Apparently it helped to develop his lungs to prepare him for his later calling as a preacher of the Gospel. So I suppose Mama finally forgave them. After they brought Lavay home, Sis made up for any trauma he may have endured as she lovingly bathed and massage his legs every night.
Sis was reluctant but Mama loved to tell stories of the "cute" things Lavay said as a handsome and bright little boy who learned to talk early. Mama told about how Lavay, as a toddler, slipped out of his mother's reach as she was giving him a bath, ran "stark naked" out the door to the back porch and yelled to Mrs. Horning, a neighbor, "Look Horning, I'm barefooted."
Louise and Mama took joy in the fact that Lavay, in spite of his paralyzed leg, learned to do exceptionally well everything any other boy could do, including bicycling and climbing trees.
Lavay's grandfather (my father), Wilson Baird, became ill with heart disease and died in 1932 when Lavay was only three. Family members told me how, as a thoughtful man who loved all children, Papa gave special love and attention and prayer for Lavay as his first grandchild as well as to the other three grandchildren (Marian Loyd, Leon Loyd and Bobby Baird) who were toddlers and the only grandchildren born before my father died.Papa was bedridden over a year before he died.
My sister Vera told me how several 0f the little children were one day beside Papa's bed playing when she went into his room.
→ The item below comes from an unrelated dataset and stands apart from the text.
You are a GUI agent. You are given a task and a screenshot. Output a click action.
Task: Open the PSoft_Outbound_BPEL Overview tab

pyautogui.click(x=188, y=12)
She said, Papa, "I'm so sorry, are they bothering you?" he replied, "Let them stay with me, we are having an important conversation."
I was six when Lavay was born, and like most little girls, was happy to be invited to go along with him and his mother, and hopefully be a little help on their frequent visits to see his paternal grandmother, Mrs. Steele and other of his father's relatives who lived in Covington - about three miles away
I also traveled with Louise and Lavay by taxi and street car for his regular exams and treatments at Scottish Rite Hospital when the hospital was located at the end of the trolley line in Decatur. We got off the trolley car and walked a few blocks to the hospital.
I am happy to join with others of my family and with friends to congratulate Gladys and Lavay on reaching the 50th anniversary milestone! Their Christian life and the Christian life and witness of all three of their children continue to be an inspiration to all who know them.